All those examples of people who feel overburdened and depressed and helpless only to pull themselves out of it after an experience that “restores their faith” make so much sense. It’s amazing how many people, many unconsciously, are simply searching for meaning to their life and reality. And the lack of real sense of immortality and connection to the true source of life, and lacking the sense of being unconditionally loved and accepted by the universe or being able to commune with it from the heart and be heard and understood is soul crushing.

The one thing that truly knows us and loves us is taken away from us. It is probably the most important source of motivation and power. It drives empathy, because I think the connection isn’t truly severed at the subconscious level (except for psychopaths), but it also drives so many other things that you could basically say all that we may consider good, wholesome, healthy, rejuvenating, and purposeful comes from that link.

So I think there is a massive need for healing that indispensable link where it has been severed and a person is just drifting in the wind. It also explains partly why so many are not in touch with their subconscious mind, which retains the link, but consciously they are lost and confused, so they often wrestle with themselves, not understanding where some of their empathy or gut feelings or ideas come from, always in conflict with themselves.

I also think this may explain the many i’s Gurdjieff talks about and why they are there. It’s not just conditioning and programs from external sources. Once you disconnect someone from Source so to speak, I think that leads to development of programs and impulses and behaviors without having to program all of them, simply because the person is now partly “broken” and out of alignment with their true nature and purpose. This disempowerment and conflict with reality leads to a gradual disintegration from desperate and impulsive actions, some of which are simply attempts to recreate the missing connection, often by shallow substitutes.

I dunno, I just think this is why so many of us are just seeking to be heard and understood and loved, and while not a bad thing in and of itself, it’s often a result of this severing of our faith/confidence/peace/power/assurance/comfort/trust that can only come from this connection.
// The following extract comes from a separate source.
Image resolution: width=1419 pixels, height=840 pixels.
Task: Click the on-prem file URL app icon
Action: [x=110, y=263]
It is worth exploring the full consequences of materialism for sure. If the reality is that it is simply wrong, which it is, then spending your life in direct conflict with your soul just seems profound in implication. The saving grace is that no actual connection is severed, just your acknowledgement and realization or let’s say conscious connection TO the connection that is severed, and that hurts!

I really hope that humanity can find what has been taken from them, because the amount of suffering it causes is just indescribable.
 

gnosisxsophia

Jedi Master
Excellent thoughtful post 👍


It is worth exploring the full consequences of materialism for sure. If the reality is that it is simply wrong, which it is, then spending your life in direct conflict with your soul just seems profound in implication. The saving grace is that no actual connection is severed, just your acknowledgement and realization or let’s say conscious connection TO the connection that is severed, and that hurts!
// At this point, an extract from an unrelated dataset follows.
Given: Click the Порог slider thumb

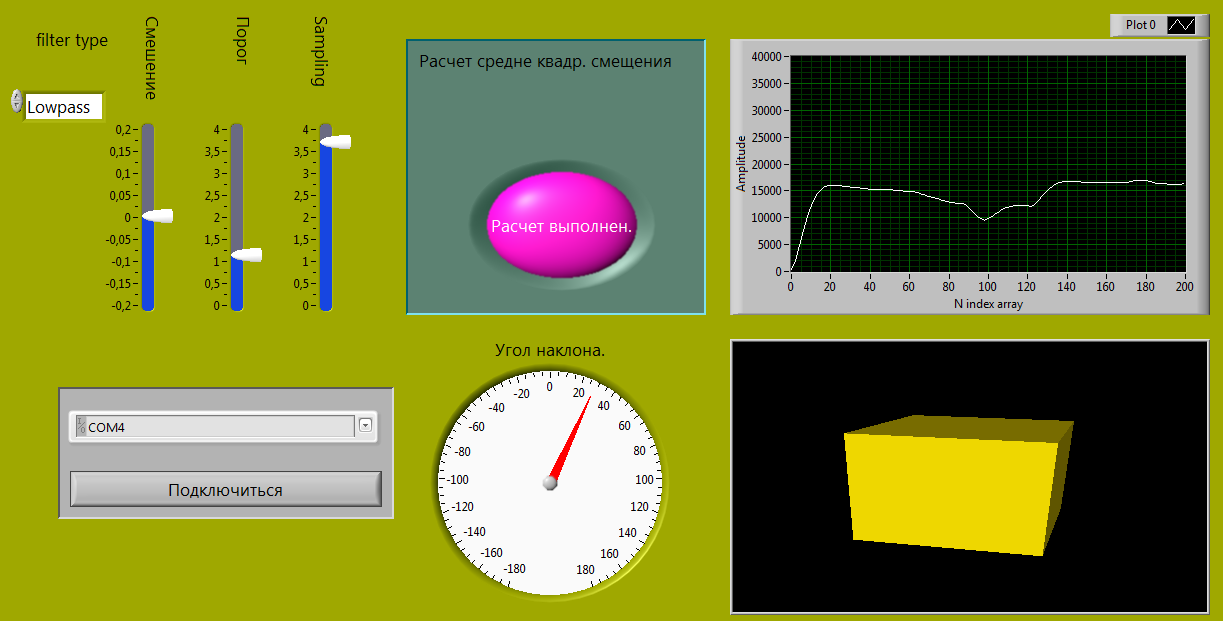Looking at the screenshot, I should point(246,255).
I do wonder that once the experience of materialism has lot's it's sheen, what 'hurts' more?

The initial ignorance and stumbling or the deep realization that there is something 'there' - yet we must continue 'here'.
 

ScioAgapeOmnis

The Living Force
Excellent thoughtful post 👍





I do wonder that once the experience of materialism has lot's it's sheen, what 'hurts' more?
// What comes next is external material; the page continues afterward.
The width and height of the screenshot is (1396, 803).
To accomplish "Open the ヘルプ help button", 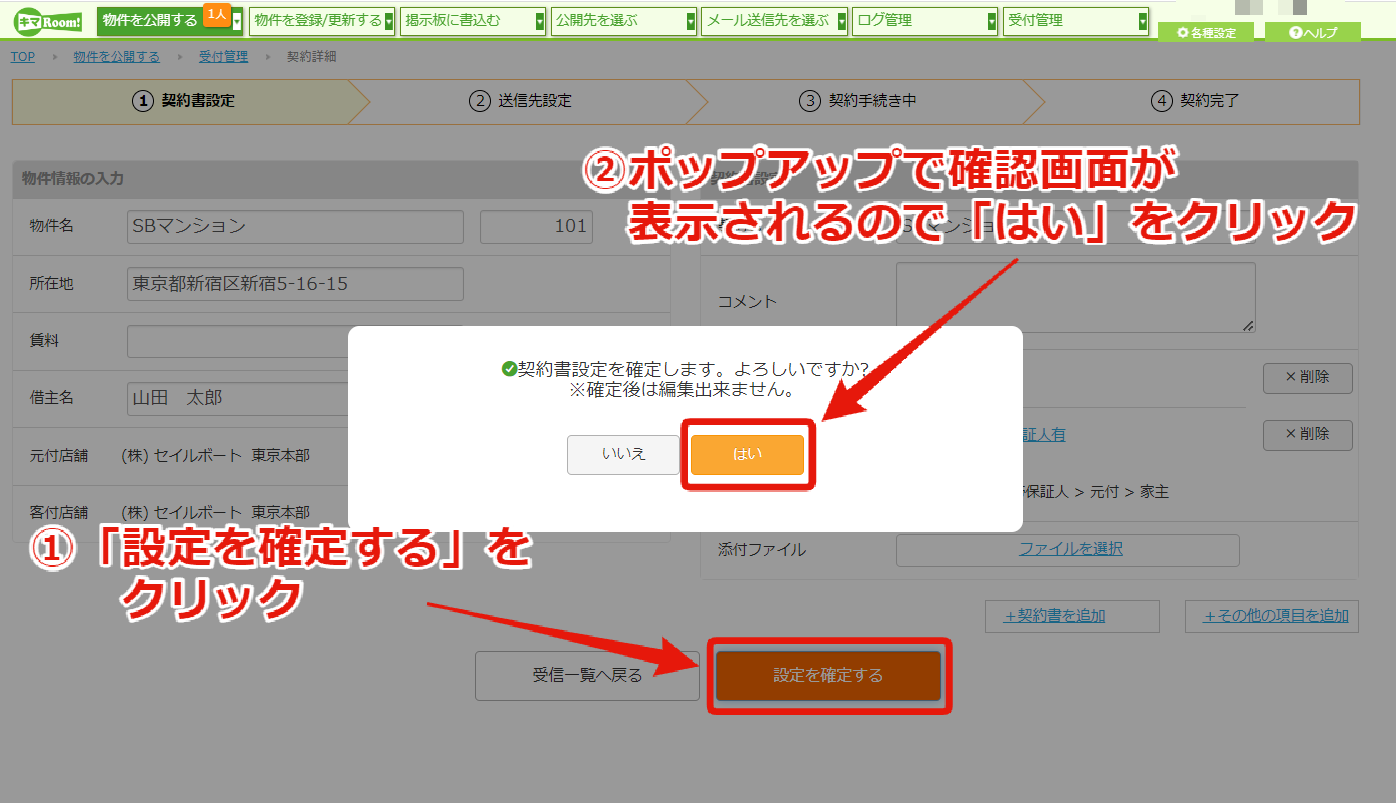I will point(1312,33).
The initial ignorance and stumbling or the deep realization that there is something 'there' - yet we must continue 'here'.
Well many have said, the C’s included, that sometimes getting a glimpse of “there” makes you want to stay there as it feels much better, realer, more like your actual home. But the option to check out is always there, and it’s inevitable anyway in a few decades at most, but the real question is why did we come “here” if “there” is so much more comfortable? I think that question alone should give someone pause - knowing that you chose to be here, and at least respecting your own decision even if you don’t really understand it yet. It’s like having faith in yourself that you didn’t just trip over a space rock and fell to earth, but had a damn good reason to subject yourself to this experience. And chances are you had help and guidance available to help make this choice, so it was probably a very thoughtful decision after much consideration and contemplation. I’d definitely not want to let myself down by checking out early, as the only person I can truly disappoint or frustrate is myself, as the wiser part of me is invested in this choice. And knowing my brain “here” and how dumb and confused it can be, and how little control I seem to have over what it feels and wants and does which isn’t in my best interests, I certainly wouldn’t trust its judgement to check out over my soul’s judgement to come here.

So yeah it’s painful and definitely a struggle, but at least the above can give some peace of mind that I know what I was doing when I came here, and I should have some faith and give it my best shot!
 

Kaigen

The Living Force
FOTCM Member
The Afterlife Unveiled What the Dead are Telling Us About Their World by Stafford Betty is a nice introduction to the subject of the afterlife. At the same time, I also think his selection has to be seen in view of his goal. When he here and there writes that a book has so much more or that it is difficult to summarize, then it is probably true, and it could serve as an invitation to read the context of the original and find out what was left out. In case someone else is interested, below is an overview of the sources, used in the Afterlife Unveiled, of which several are freely available. A couple have been mentioned already, so it is not all new. I have not read all of them, just Stainton Moses and Elsa Barker.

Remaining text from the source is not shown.